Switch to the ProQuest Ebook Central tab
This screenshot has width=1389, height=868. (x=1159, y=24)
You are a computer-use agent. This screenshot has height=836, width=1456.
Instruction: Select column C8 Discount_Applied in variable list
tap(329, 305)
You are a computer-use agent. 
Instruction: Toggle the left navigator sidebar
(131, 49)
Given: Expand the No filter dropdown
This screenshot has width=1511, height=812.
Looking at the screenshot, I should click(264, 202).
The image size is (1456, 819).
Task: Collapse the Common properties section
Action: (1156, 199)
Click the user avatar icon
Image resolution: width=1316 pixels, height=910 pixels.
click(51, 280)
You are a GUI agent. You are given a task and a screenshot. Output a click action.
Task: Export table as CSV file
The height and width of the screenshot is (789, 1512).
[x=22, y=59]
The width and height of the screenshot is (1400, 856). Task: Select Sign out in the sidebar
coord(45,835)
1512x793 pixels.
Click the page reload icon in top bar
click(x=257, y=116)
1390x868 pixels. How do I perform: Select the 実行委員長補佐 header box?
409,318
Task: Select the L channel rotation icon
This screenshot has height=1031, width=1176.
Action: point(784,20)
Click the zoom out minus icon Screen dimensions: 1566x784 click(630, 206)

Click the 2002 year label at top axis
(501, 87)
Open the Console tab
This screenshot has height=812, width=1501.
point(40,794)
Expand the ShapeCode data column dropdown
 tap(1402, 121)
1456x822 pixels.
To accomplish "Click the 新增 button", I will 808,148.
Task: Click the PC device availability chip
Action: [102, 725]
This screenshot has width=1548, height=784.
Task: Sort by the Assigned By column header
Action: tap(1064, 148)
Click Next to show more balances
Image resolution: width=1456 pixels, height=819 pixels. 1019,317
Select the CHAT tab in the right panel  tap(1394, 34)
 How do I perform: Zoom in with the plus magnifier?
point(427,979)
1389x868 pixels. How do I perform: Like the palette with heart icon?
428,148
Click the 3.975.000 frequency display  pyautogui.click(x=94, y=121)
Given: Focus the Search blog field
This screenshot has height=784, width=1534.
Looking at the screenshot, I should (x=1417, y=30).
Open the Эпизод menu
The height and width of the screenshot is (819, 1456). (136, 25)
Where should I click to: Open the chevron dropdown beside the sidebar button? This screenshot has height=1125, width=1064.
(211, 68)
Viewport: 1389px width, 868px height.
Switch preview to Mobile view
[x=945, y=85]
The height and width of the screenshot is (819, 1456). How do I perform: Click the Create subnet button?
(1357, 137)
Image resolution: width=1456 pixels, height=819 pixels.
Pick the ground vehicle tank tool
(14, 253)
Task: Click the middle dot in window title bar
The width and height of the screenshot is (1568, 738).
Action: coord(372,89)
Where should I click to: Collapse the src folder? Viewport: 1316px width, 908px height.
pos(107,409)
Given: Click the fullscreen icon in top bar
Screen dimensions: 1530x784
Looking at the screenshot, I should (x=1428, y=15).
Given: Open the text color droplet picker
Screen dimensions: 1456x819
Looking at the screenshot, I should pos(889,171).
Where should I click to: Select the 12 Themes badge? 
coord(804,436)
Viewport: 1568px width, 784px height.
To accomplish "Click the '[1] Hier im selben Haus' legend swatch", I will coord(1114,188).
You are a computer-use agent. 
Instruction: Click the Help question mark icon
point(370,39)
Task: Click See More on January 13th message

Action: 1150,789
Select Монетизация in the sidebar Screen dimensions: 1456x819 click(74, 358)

# Exercise brief
Copy out the entries. Change nothing.

# Output below
Switch to the ProQuest Ebook Central tab
This screenshot has width=1389, height=868. (x=1159, y=24)
You are a computer-use agent. This screenshot has height=836, width=1456.
Instruction: Select column C8 Discount_Applied in variable list
tap(329, 305)
You are a computer-use agent. 
Instruction: Toggle the left navigator sidebar
(131, 49)
Given: Expand the No filter dropdown
This screenshot has width=1511, height=812.
Looking at the screenshot, I should click(264, 202).
The image size is (1456, 819).
Task: Collapse the Common properties section
Action: (1156, 199)
Click the user avatar icon
Image resolution: width=1316 pixels, height=910 pixels.
click(51, 280)
You are a GUI agent. You are given a task and a screenshot. Output a click action.
Task: Export table as CSV file
The height and width of the screenshot is (789, 1512).
[x=22, y=59]
The width and height of the screenshot is (1400, 856). Task: Select Sign out in the sidebar
coord(45,835)
1512x793 pixels.
Click the page reload icon in top bar
click(x=257, y=116)
1390x868 pixels. How do I perform: Select the 実行委員長補佐 header box?
409,318
Task: Select the L channel rotation icon
This screenshot has height=1031, width=1176.
Action: point(784,20)
Click the zoom out minus icon Screen dimensions: 1566x784 click(630, 206)

Click the 2002 year label at top axis
(501, 87)
Open the Console tab
This screenshot has height=812, width=1501.
point(40,794)
Expand the ShapeCode data column dropdown
 tap(1402, 121)
1456x822 pixels.
To accomplish "Click the 新增 button", I will 808,148.
Task: Click the PC device availability chip
Action: [102, 725]
This screenshot has width=1548, height=784.
Task: Sort by the Assigned By column header
Action: tap(1064, 148)
Click Next to show more balances
Image resolution: width=1456 pixels, height=819 pixels. 1019,317
Select the CHAT tab in the right panel  tap(1394, 34)
 How do I perform: Zoom in with the plus magnifier?
point(427,979)
1389x868 pixels. How do I perform: Like the palette with heart icon?
428,148
Click the 3.975.000 frequency display  pyautogui.click(x=94, y=121)
Given: Focus the Search blog field
This screenshot has height=784, width=1534.
Looking at the screenshot, I should (x=1417, y=30).
Open the Эпизод menu
The height and width of the screenshot is (819, 1456). (136, 25)
Where should I click to: Open the chevron dropdown beside the sidebar button? This screenshot has height=1125, width=1064.
(211, 68)
Viewport: 1389px width, 868px height.
Switch preview to Mobile view
[x=945, y=85]
The height and width of the screenshot is (819, 1456). How do I perform: Click the Create subnet button?
(1357, 137)
Image resolution: width=1456 pixels, height=819 pixels.
Pick the ground vehicle tank tool
(14, 253)
Task: Click the middle dot in window title bar
The width and height of the screenshot is (1568, 738).
Action: coord(372,89)
Where should I click to: Collapse the src folder? Viewport: 1316px width, 908px height.
pos(107,409)
Given: Click the fullscreen icon in top bar
Screen dimensions: 1530x784
Looking at the screenshot, I should (x=1428, y=15).
Given: Open the text color droplet picker
Screen dimensions: 1456x819
Looking at the screenshot, I should pos(889,171).
Where should I click to: Select the 12 Themes badge? 
coord(804,436)
Viewport: 1568px width, 784px height.
To accomplish "Click the '[1] Hier im selben Haus' legend swatch", I will coord(1114,188).
You are a computer-use agent. 
Instruction: Click the Help question mark icon
point(370,39)
Task: Click See More on January 13th message

Action: 1150,789
Select Монетизация in the sidebar Screen dimensions: 1456x819 click(74, 358)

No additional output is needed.